[[ PROVIDED INFORMATION open ]]
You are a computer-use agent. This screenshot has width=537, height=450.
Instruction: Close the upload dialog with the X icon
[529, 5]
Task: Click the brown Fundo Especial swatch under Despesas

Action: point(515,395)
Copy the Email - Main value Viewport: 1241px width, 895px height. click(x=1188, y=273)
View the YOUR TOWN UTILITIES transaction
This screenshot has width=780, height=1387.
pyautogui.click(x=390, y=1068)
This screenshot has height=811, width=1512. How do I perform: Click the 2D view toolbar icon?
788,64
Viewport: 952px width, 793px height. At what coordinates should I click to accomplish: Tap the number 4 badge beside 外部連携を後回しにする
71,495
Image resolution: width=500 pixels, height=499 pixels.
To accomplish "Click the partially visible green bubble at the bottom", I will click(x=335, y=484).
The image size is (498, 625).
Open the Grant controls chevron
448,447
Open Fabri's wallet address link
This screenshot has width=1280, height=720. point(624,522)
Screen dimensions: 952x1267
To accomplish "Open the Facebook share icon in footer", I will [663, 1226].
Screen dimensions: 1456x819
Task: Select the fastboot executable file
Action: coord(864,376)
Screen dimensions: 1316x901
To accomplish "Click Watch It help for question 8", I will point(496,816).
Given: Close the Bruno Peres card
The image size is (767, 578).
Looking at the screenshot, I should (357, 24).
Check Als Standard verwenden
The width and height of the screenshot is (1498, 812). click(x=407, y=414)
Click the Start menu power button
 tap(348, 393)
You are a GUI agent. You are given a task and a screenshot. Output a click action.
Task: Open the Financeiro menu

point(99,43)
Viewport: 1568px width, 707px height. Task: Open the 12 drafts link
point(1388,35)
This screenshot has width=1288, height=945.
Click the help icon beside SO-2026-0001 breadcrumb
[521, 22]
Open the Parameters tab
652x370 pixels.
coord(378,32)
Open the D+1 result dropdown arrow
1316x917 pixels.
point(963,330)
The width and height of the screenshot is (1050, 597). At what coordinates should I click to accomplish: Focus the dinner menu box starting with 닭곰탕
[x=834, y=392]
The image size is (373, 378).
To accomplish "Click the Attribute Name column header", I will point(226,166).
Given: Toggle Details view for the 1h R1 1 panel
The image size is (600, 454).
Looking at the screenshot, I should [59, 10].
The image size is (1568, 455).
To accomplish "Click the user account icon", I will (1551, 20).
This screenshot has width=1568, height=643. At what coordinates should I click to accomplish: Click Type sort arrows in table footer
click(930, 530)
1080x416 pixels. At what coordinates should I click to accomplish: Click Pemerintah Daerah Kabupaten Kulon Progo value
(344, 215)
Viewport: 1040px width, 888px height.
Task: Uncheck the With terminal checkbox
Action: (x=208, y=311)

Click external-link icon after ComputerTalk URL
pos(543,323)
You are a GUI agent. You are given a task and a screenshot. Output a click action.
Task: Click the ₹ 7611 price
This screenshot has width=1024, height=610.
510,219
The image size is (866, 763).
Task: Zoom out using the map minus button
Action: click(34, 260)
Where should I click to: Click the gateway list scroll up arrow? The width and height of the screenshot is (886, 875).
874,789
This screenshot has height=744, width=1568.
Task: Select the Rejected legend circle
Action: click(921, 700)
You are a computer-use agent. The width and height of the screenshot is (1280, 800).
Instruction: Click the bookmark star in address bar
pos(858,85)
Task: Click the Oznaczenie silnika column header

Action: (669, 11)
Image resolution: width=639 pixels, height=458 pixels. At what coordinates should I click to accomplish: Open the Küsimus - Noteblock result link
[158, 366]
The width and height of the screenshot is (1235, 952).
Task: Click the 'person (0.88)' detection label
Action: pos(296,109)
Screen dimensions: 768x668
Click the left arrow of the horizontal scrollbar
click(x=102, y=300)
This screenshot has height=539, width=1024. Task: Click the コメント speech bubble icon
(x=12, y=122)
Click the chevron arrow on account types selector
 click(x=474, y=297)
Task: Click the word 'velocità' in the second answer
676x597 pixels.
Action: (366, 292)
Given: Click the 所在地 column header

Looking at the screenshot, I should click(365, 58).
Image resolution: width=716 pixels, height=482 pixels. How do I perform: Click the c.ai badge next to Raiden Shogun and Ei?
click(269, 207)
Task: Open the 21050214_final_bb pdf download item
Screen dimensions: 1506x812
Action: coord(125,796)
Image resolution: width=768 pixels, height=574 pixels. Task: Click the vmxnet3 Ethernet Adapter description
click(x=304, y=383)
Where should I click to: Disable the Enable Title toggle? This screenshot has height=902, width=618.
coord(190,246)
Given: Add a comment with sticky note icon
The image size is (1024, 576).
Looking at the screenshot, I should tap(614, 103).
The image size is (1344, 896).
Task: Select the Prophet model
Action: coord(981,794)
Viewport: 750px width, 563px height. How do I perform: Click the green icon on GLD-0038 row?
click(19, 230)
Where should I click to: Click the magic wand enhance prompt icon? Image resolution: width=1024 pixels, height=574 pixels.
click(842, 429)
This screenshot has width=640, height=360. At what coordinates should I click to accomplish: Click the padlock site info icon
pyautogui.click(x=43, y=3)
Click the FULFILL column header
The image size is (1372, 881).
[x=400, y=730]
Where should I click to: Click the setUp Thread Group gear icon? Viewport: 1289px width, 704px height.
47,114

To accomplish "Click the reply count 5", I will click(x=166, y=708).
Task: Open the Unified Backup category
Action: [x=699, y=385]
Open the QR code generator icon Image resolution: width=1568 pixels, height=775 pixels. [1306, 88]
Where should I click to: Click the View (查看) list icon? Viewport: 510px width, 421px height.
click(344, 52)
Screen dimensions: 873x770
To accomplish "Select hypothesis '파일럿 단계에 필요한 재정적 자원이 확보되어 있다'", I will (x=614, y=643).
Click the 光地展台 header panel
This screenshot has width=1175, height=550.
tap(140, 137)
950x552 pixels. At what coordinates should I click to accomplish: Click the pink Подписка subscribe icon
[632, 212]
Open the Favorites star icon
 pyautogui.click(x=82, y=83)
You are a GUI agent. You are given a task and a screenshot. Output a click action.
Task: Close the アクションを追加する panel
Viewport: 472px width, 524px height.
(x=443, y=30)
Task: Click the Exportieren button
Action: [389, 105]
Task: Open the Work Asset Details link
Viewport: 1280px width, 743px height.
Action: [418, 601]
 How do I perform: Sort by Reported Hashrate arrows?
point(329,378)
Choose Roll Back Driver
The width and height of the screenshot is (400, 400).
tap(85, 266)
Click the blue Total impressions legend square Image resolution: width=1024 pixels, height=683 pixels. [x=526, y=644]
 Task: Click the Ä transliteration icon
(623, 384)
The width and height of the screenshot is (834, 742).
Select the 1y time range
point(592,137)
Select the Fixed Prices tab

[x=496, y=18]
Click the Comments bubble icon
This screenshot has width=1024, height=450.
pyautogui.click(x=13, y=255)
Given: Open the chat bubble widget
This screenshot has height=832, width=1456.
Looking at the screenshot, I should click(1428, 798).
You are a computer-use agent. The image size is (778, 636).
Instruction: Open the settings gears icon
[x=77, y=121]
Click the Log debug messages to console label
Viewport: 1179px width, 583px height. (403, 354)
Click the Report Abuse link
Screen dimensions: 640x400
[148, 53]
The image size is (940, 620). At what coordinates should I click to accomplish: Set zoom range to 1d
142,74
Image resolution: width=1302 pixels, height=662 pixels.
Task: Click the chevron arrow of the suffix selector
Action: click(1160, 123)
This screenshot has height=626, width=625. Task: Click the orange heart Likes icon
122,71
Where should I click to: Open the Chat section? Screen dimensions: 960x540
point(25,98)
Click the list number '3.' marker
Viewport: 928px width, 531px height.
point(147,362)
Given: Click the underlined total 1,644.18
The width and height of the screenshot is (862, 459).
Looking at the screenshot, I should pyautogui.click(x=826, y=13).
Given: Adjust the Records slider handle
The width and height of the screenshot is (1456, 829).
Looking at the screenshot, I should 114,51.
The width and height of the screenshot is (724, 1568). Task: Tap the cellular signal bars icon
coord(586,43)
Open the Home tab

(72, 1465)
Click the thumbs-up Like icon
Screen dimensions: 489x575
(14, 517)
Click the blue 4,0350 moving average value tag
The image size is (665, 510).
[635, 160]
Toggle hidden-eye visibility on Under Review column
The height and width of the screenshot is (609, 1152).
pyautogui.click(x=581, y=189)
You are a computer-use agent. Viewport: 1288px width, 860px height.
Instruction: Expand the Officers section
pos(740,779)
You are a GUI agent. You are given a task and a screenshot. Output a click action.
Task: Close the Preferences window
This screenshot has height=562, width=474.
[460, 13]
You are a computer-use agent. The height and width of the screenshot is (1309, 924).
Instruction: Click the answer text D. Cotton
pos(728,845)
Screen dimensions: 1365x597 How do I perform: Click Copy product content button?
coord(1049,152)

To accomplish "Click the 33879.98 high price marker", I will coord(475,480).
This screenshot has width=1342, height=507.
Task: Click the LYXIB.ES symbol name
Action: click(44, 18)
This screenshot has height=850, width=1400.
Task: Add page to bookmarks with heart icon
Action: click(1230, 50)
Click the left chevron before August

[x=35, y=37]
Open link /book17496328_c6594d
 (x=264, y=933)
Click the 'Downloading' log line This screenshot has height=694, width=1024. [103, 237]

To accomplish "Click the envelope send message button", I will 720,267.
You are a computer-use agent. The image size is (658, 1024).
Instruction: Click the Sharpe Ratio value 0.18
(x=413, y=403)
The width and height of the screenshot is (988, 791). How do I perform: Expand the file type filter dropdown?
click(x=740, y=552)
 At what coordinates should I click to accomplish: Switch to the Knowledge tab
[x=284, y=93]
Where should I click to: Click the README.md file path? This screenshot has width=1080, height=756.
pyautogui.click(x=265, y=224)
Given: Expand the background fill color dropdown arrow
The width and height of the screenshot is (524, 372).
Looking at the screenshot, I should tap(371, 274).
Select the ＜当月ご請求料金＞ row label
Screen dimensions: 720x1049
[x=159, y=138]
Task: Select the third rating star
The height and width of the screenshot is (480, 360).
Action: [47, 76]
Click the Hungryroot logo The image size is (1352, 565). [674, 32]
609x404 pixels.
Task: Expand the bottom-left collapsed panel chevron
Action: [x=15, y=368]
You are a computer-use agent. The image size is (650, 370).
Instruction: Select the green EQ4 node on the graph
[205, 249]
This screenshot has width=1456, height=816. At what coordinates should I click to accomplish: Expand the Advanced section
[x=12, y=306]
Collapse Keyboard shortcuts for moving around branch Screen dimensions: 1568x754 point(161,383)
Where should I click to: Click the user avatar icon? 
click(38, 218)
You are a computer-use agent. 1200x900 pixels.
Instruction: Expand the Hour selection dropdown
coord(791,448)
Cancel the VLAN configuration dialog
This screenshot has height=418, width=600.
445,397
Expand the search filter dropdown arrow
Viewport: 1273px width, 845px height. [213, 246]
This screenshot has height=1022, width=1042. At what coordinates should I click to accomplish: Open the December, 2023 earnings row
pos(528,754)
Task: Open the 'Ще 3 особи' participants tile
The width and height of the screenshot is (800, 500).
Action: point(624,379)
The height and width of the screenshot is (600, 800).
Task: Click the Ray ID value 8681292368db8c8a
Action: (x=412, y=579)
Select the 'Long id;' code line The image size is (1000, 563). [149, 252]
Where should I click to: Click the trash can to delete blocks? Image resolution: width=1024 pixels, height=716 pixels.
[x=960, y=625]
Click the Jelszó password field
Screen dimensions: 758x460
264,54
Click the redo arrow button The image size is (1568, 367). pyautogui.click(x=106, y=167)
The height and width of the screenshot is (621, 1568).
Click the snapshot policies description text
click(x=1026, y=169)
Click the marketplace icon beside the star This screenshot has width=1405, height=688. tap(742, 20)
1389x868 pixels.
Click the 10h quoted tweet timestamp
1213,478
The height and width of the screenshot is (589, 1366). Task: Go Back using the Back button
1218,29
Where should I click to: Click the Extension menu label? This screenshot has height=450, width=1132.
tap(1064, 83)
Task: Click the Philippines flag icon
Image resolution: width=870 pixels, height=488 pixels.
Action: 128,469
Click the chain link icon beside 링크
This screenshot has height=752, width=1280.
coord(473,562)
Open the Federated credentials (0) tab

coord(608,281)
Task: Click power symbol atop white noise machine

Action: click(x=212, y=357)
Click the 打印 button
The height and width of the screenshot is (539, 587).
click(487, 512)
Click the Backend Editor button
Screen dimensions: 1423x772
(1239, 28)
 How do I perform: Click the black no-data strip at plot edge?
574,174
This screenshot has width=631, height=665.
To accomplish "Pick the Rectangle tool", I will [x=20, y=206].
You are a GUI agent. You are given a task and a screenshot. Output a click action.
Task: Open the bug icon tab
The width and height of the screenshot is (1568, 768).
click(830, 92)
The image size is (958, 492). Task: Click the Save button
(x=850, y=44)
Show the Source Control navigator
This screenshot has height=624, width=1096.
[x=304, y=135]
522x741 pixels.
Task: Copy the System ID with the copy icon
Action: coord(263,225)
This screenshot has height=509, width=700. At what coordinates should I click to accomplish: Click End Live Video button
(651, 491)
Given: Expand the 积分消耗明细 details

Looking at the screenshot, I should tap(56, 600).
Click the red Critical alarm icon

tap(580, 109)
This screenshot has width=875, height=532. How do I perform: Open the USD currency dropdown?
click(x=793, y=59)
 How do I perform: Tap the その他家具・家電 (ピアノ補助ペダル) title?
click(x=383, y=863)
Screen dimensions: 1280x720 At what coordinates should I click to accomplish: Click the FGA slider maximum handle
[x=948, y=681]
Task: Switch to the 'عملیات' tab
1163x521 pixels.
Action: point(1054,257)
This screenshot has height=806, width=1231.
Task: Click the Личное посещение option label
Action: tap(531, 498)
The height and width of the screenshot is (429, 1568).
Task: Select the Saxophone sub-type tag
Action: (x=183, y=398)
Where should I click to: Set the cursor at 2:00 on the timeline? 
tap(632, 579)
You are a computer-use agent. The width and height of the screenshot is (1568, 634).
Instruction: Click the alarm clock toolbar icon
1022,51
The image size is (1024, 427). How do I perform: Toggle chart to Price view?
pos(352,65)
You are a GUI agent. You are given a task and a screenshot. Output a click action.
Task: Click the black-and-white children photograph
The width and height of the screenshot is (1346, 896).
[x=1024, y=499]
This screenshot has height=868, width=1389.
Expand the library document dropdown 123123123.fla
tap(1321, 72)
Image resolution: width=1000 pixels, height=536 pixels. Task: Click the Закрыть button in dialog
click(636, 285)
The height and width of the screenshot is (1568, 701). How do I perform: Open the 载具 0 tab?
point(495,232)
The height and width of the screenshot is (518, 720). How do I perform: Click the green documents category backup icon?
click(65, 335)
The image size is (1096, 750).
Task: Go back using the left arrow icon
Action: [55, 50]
[[ PROVIDED INFORMATION closed ]]
» PROMPT: Retype only the lines above between the line with "Viewport: 472px width, 524px height." and the line with "Given: Open the chat bubble widget", counting those two lines as well, and keep every character as it is.

» RESPONSE BELOW:
Viewport: 472px width, 524px height.
(x=443, y=30)
Task: Click the Exportieren button
Action: [389, 105]
Task: Open the Work Asset Details link
Viewport: 1280px width, 743px height.
Action: [418, 601]
 How do I perform: Sort by Reported Hashrate arrows?
point(329,378)
Choose Roll Back Driver
The width and height of the screenshot is (400, 400).
tap(85, 266)
Click the blue Total impressions legend square Image resolution: width=1024 pixels, height=683 pixels. [x=526, y=644]
 Task: Click the Ä transliteration icon
(623, 384)
The width and height of the screenshot is (834, 742).
Select the 1y time range
point(592,137)
Select the Fixed Prices tab

[x=496, y=18]
Click the Comments bubble icon
This screenshot has width=1024, height=450.
pyautogui.click(x=13, y=255)
Given: Open the chat bubble widget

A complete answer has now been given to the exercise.